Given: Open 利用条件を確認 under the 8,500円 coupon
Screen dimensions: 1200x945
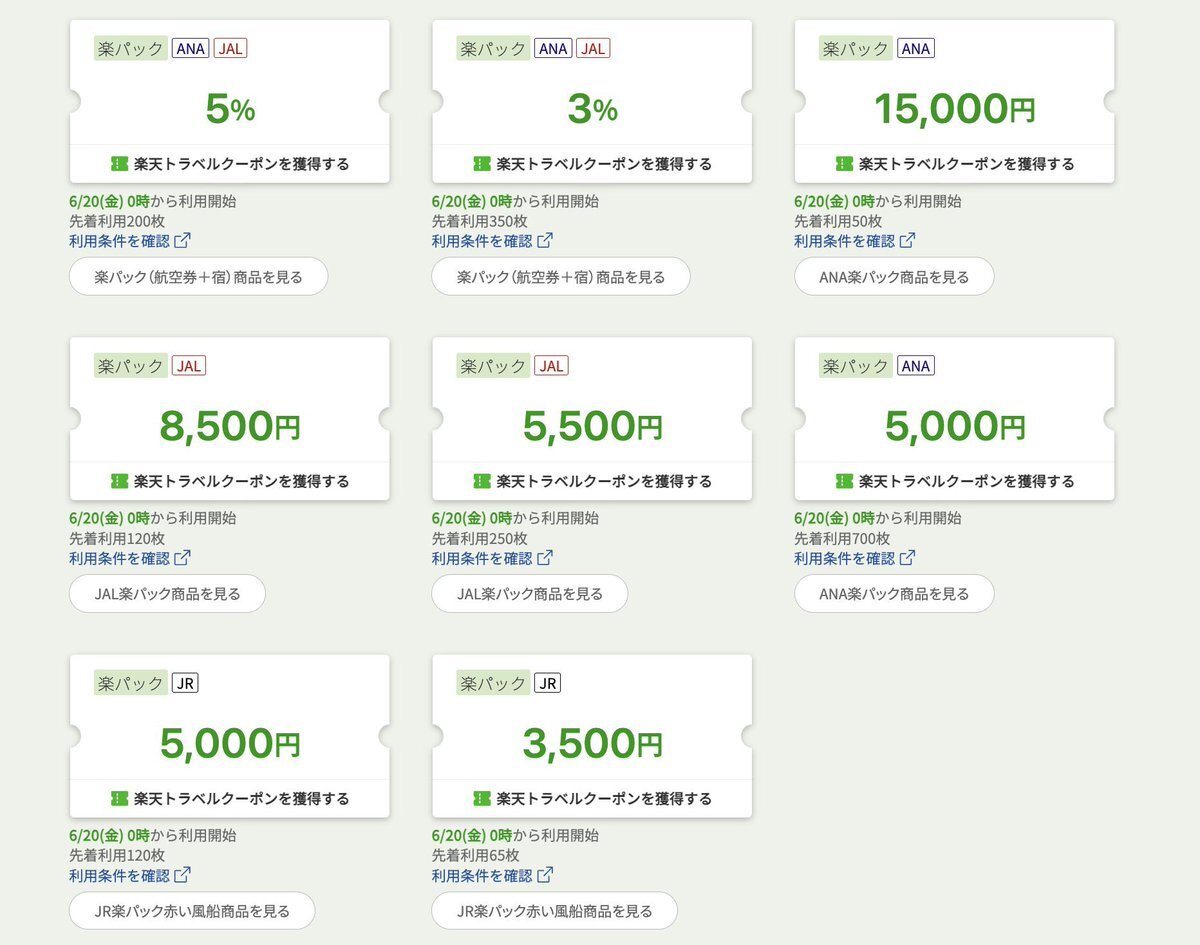Looking at the screenshot, I should (x=119, y=558).
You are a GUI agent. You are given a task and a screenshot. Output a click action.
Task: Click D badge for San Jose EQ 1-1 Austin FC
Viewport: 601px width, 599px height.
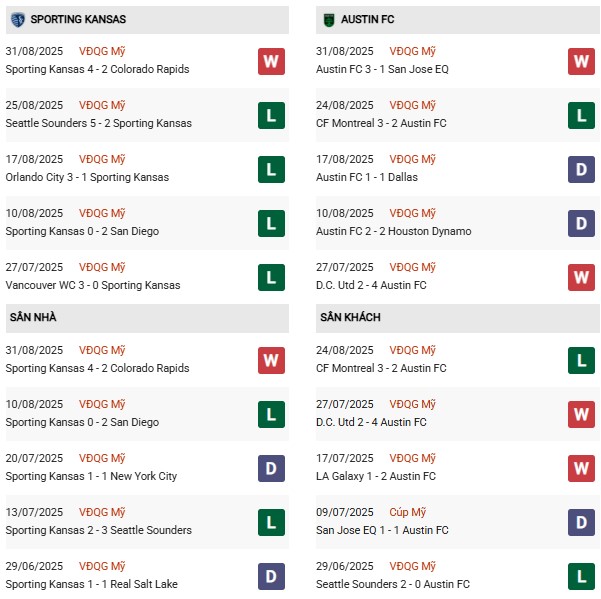pyautogui.click(x=581, y=522)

--------------------------------------------------

> What needs to be done
Once more, please print all the lines above exactly, without their pictures.

> Your solution
Given: Open 利用条件を確認 under the 8,500円 coupon
Screen dimensions: 1200x945
Looking at the screenshot, I should (x=119, y=558).
You are a GUI agent. You are given a task and a screenshot. Output a click action.
Task: Click D badge for San Jose EQ 1-1 Austin FC
Viewport: 601px width, 599px height.
pyautogui.click(x=581, y=522)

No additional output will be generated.